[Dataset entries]
== Segment start ==
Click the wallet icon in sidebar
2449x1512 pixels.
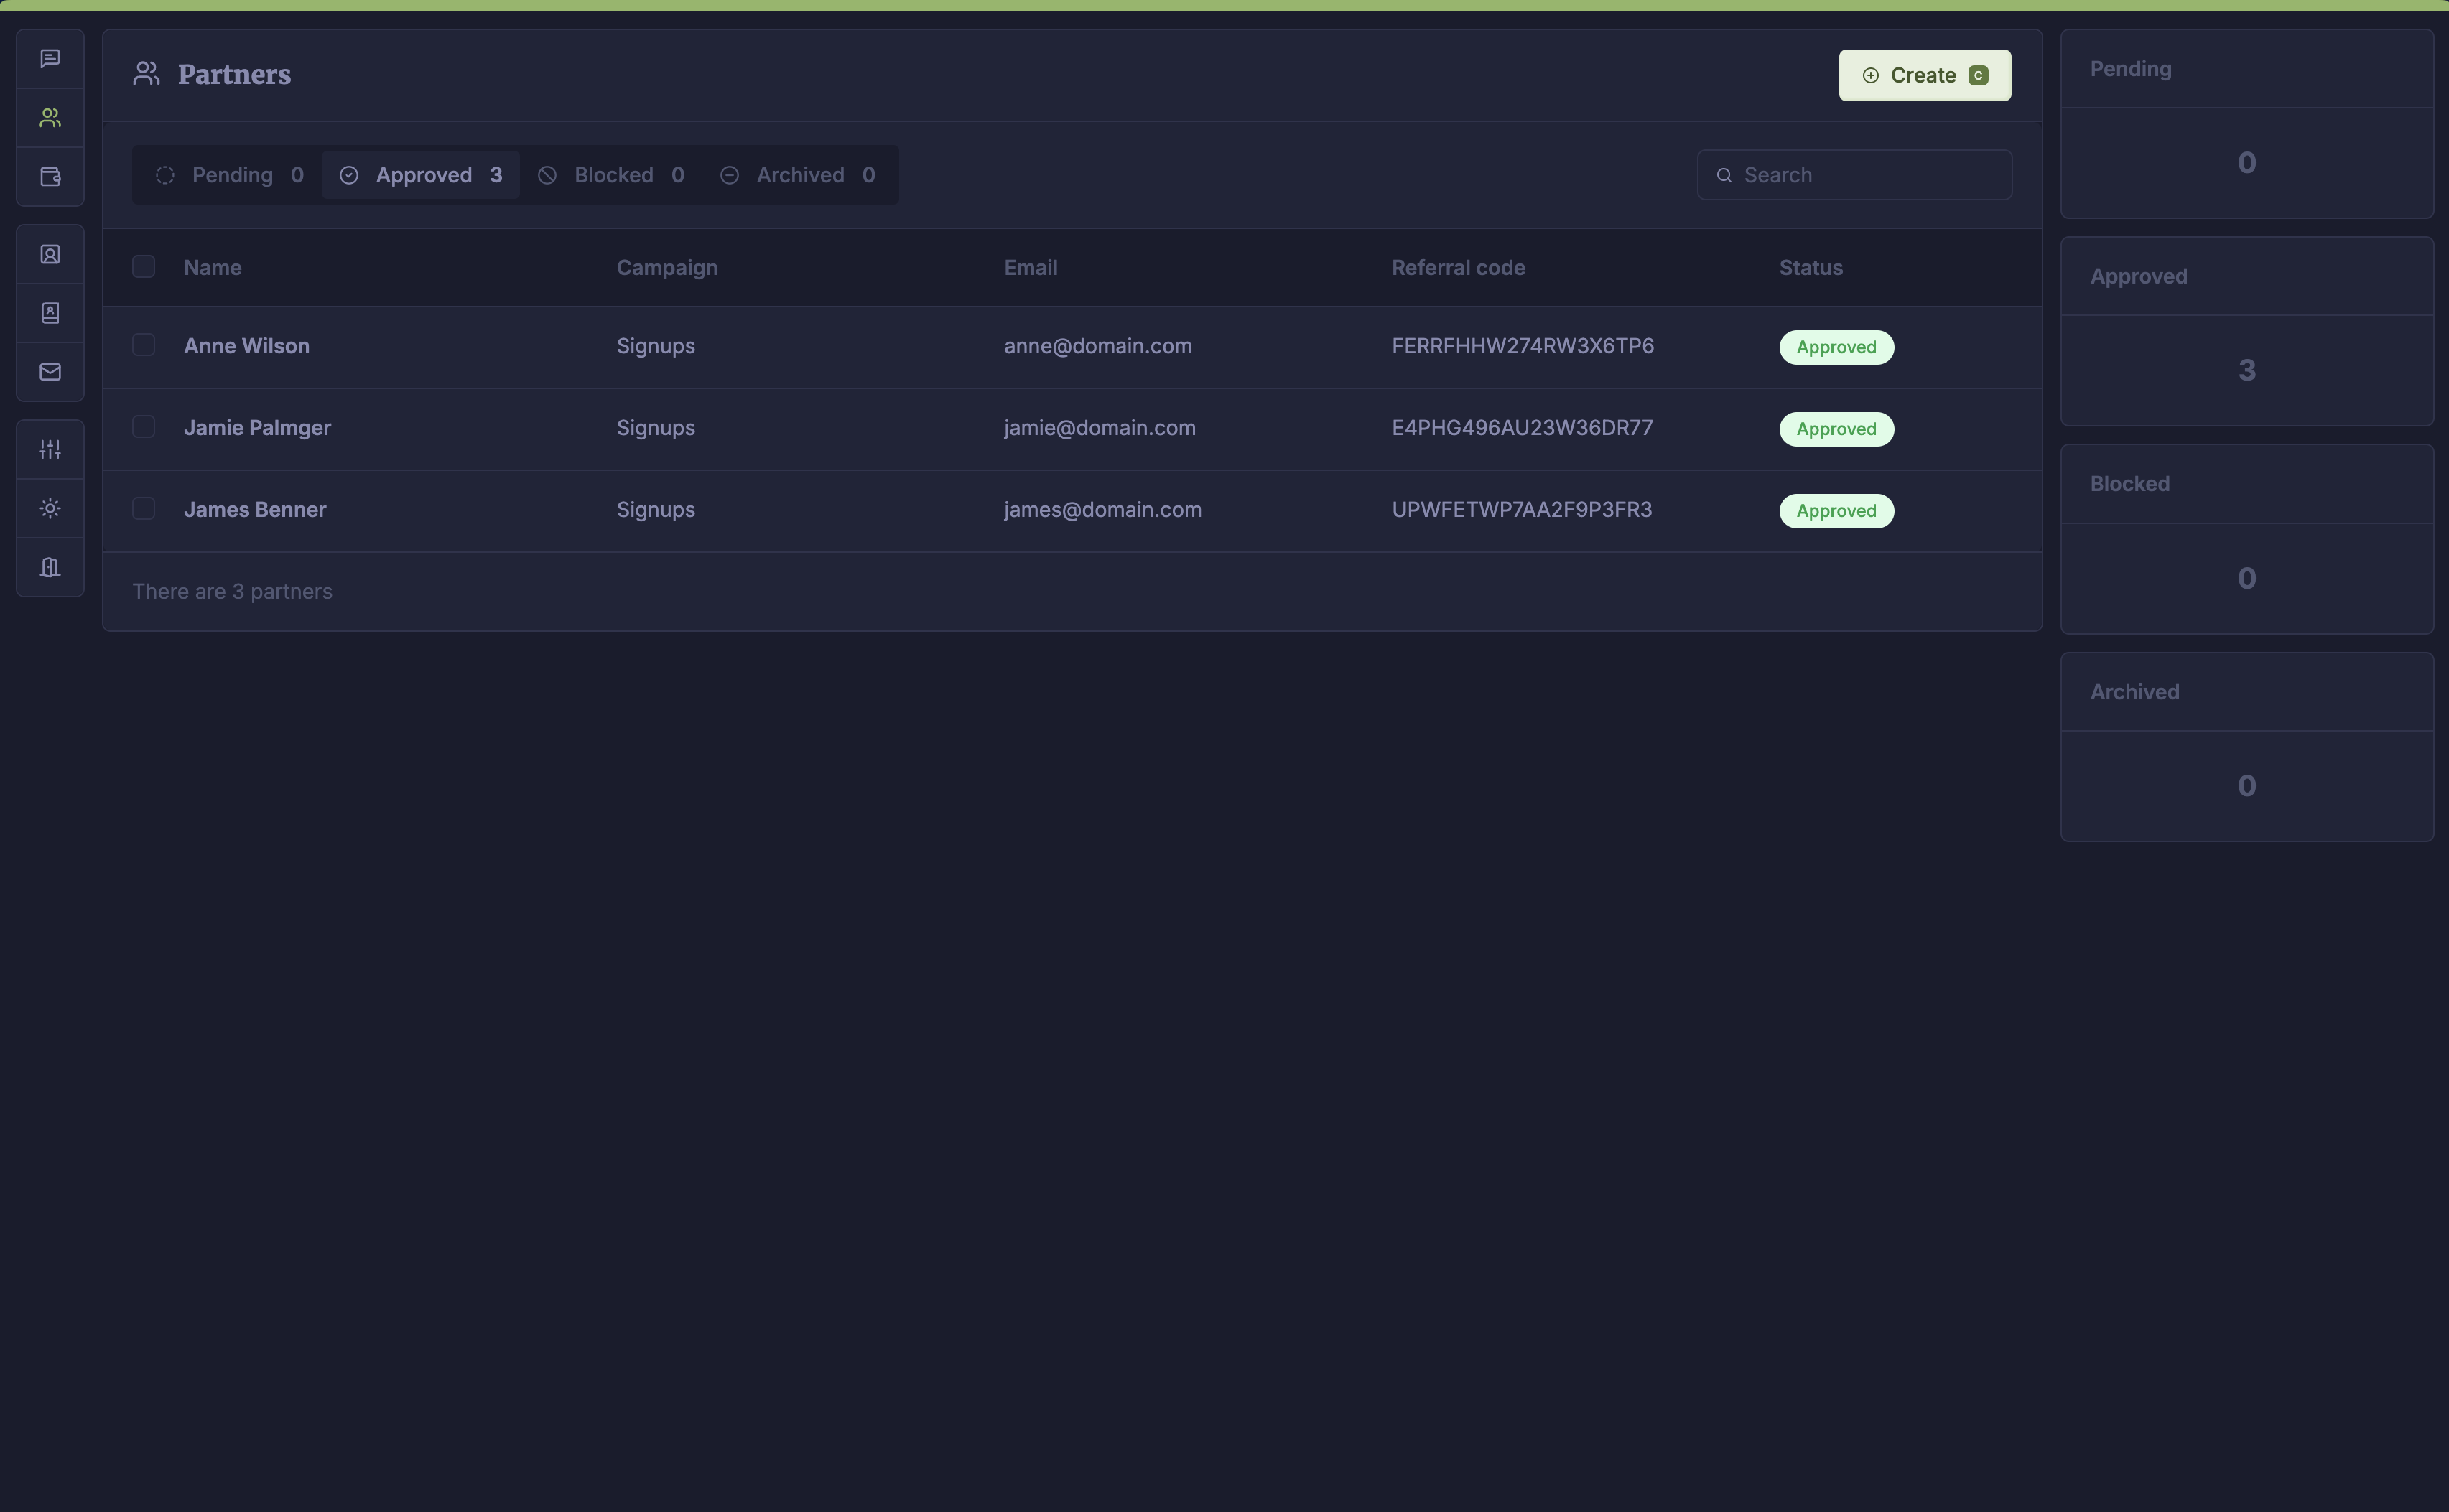pyautogui.click(x=50, y=177)
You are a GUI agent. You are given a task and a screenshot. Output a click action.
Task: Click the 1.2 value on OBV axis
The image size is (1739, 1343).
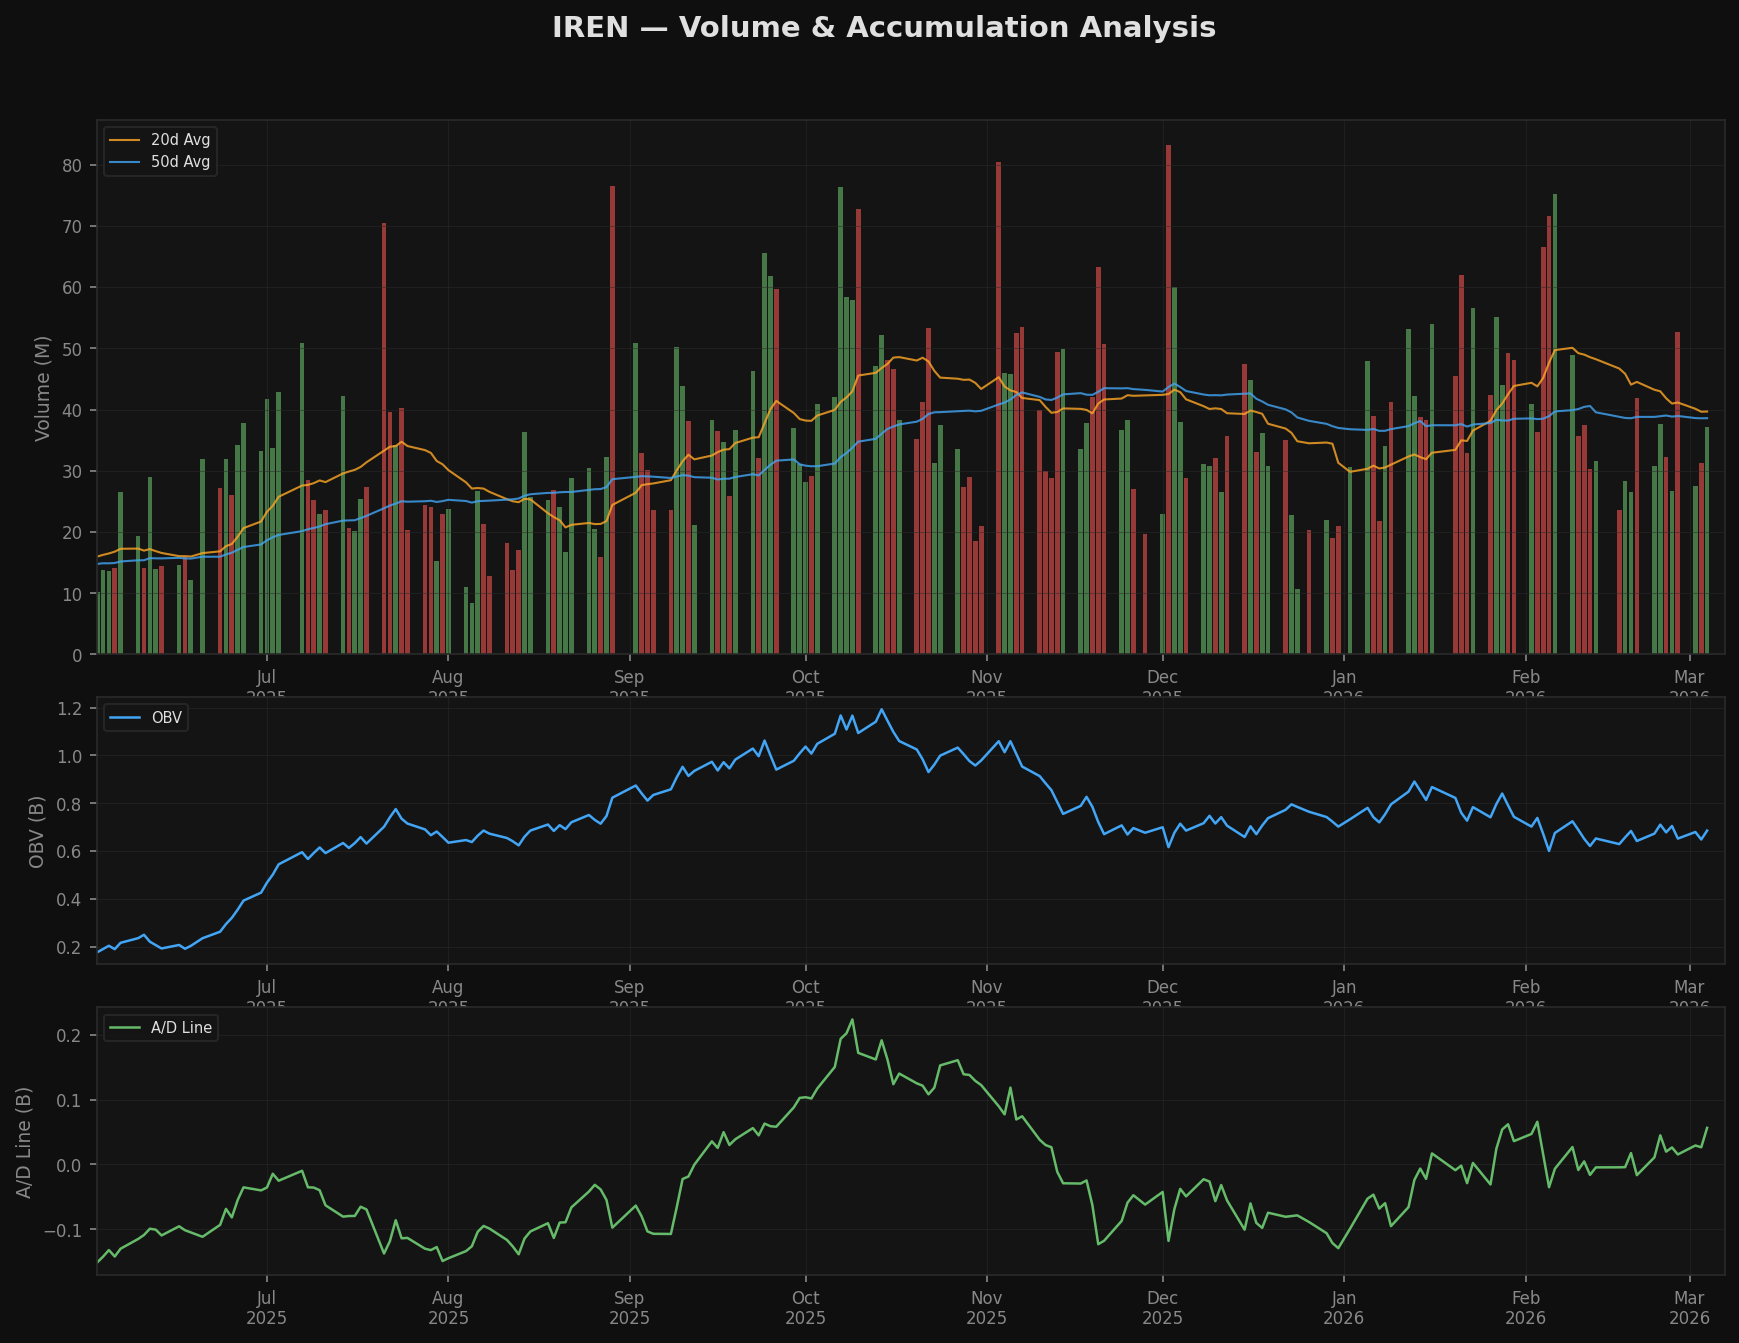tap(72, 709)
== Segment end ==
▸ TASK GOAL: Output only the lines that run from the line containing "2449x1512 pixels." to the last line of the data, exactly as they stand and without pictures.

▸ EXERCISE RESPONSE:
2449x1512 pixels.
pyautogui.click(x=50, y=177)
You are a GUI agent. You are given a task and a screenshot. Output a click action.
Task: Click the 1.2 value on OBV axis
The image size is (1739, 1343).
tap(72, 709)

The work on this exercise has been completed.